Now she let him see the smile in full. “I doubt I would be to your taste,” she said. “Not when you have your pick of perfumed harem girls.”
“There is more to worthy womanhood than perfume,” he replied, undaunted. He settled himself against the back of the divan and crossed one long leg over the other. “Ysmat of the Beads is not said to have been known for her beauty. And yet she is renowned above all women.”
Samarkar turned her wineglass again. “Is that blasphemy, your serene Excellency?”
His teeth glittered in his beard. “Perhaps a little. But yes, this is a stratagem. My advisors will be certain of it, but—as in so many things—in this it is the appearance of the thing that matters.”
“And so, wine in the afternoon and the
appearance
of an assignation.”
“Drink deep,” he said. “You should have it on your breath when you leave.”
She obeyed. Three savoring swallows, and then she set the glass down again. She needed a clear head, not one wine-muddled.
“You sent us away.”
“I did that.”
“What if I could offer you Asmaracanda back? Not for troops, your Excellency, nor any monetary support.
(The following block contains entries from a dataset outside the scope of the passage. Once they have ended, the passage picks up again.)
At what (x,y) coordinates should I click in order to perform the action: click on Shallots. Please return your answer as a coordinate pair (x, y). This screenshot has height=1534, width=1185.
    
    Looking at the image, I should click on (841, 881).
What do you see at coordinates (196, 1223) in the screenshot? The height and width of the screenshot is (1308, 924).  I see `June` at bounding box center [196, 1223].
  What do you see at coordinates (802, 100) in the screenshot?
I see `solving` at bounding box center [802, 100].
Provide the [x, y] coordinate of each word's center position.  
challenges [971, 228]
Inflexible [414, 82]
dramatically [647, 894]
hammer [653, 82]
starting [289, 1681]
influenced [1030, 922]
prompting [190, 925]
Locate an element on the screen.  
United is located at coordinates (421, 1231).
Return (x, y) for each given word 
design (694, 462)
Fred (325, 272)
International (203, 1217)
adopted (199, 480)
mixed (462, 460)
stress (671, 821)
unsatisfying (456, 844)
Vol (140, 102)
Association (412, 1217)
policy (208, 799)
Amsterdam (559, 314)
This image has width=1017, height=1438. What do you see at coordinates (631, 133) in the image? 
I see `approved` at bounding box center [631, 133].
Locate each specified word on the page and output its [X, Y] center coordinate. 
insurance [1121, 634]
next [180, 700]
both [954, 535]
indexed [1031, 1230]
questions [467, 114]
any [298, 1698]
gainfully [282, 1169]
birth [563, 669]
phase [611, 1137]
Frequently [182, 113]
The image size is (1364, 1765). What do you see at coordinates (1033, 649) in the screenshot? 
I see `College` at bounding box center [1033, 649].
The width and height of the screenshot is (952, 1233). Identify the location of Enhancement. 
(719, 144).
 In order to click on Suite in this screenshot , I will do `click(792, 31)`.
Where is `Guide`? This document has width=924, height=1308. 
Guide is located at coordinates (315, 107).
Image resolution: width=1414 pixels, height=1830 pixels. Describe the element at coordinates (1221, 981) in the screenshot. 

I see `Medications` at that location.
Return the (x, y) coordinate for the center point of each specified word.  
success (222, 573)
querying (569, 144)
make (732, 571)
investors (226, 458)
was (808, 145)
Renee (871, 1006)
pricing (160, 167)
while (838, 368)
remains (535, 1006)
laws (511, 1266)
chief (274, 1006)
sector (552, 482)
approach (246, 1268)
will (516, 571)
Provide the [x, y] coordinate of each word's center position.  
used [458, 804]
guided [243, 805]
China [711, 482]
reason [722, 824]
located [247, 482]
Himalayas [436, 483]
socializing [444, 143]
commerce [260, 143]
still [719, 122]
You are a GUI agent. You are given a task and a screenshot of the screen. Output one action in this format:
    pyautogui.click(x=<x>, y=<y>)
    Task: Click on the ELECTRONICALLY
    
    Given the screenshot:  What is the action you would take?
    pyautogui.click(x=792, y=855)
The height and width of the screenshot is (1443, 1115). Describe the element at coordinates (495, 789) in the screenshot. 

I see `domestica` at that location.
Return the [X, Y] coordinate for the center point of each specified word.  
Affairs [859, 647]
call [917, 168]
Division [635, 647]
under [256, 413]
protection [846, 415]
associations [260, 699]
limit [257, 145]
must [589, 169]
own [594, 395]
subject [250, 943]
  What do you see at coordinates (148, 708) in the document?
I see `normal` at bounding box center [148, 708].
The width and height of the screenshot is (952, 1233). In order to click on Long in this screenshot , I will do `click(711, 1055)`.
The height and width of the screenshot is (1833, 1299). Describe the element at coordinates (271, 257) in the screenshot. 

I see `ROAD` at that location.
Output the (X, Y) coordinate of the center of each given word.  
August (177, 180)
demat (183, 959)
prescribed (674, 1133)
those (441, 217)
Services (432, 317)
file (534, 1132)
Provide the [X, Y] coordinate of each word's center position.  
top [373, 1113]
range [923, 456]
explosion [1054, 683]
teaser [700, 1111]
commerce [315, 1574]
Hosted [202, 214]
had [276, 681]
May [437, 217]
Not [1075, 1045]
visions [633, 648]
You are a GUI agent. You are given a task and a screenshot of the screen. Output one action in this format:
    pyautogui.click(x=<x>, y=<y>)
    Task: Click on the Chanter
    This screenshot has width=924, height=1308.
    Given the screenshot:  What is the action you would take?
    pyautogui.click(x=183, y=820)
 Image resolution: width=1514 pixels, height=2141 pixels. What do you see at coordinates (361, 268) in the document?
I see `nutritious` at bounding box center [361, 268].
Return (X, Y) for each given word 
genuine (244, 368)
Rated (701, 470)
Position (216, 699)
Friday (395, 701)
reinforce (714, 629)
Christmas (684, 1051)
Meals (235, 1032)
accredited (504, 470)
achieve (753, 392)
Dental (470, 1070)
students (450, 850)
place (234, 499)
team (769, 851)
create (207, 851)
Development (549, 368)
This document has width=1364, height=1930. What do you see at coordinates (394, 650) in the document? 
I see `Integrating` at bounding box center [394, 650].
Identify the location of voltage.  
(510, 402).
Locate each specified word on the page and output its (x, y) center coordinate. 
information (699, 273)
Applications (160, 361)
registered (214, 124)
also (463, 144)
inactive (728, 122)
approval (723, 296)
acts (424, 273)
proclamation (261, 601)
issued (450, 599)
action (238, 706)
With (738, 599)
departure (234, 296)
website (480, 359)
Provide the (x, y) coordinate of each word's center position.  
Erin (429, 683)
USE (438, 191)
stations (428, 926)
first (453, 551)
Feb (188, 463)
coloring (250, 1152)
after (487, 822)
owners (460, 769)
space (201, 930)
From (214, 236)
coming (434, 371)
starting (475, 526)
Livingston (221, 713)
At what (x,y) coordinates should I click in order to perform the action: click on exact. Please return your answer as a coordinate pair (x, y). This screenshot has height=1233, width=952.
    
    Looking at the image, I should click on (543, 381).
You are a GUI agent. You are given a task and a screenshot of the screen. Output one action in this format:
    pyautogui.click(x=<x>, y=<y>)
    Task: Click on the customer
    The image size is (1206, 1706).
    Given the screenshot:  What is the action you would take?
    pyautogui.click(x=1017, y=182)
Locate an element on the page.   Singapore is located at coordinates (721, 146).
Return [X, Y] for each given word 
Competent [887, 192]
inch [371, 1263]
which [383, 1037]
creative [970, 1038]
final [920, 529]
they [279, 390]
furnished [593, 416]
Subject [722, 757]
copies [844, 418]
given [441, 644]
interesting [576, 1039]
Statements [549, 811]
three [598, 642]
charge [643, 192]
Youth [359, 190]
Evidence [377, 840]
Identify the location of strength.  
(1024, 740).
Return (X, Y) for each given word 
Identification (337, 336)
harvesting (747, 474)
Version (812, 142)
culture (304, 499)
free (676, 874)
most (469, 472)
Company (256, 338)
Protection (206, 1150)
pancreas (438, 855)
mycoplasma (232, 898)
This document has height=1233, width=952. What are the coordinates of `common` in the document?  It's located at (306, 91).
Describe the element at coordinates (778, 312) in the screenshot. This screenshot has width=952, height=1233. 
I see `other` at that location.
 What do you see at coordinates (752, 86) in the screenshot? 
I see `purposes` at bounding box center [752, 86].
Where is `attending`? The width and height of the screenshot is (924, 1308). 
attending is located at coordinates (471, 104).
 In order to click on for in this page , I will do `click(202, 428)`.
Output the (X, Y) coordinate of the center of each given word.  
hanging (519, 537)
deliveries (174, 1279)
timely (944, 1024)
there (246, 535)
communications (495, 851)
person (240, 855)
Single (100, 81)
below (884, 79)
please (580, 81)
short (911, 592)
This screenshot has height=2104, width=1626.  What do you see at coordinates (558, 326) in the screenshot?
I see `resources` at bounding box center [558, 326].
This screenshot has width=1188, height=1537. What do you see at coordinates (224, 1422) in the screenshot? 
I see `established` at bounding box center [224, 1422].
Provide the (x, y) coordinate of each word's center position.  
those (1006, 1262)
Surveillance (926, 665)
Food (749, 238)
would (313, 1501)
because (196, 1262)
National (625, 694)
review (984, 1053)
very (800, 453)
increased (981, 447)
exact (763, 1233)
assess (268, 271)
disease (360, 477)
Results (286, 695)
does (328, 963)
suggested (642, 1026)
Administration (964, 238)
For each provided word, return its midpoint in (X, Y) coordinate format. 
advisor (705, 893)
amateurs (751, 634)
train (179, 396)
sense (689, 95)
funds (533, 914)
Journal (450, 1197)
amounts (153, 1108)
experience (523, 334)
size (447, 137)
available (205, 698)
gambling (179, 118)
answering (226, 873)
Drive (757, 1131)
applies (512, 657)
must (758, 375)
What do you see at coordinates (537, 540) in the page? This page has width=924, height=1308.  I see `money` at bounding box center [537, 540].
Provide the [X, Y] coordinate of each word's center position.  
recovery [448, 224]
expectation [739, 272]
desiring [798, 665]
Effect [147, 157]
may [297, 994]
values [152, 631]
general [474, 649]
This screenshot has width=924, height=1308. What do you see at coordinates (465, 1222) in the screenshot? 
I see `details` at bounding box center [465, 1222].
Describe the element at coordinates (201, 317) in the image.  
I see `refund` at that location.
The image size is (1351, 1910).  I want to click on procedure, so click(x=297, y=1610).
But merely in return for the acknowledgment of Re Temur as Temur Khan, as a rightful claimant to the Khaganate.”
“Not even Temur Khagan?” the caliph asked. “Just Khan?”
“I thought I was pushing to get you past Khanzadeh,” she admitted artlessly, with all her art behind it.
She must have hit the right note, because the caliph laughed. And then, with a canny look, he said, “Asmaracanda? Then you do not know that I have already taken it.”
Samarkar had the experience to keep her face impassive, but there was nothing to be gained by trying to hide that he’d scored when he knew it already. “The news had not reached me.”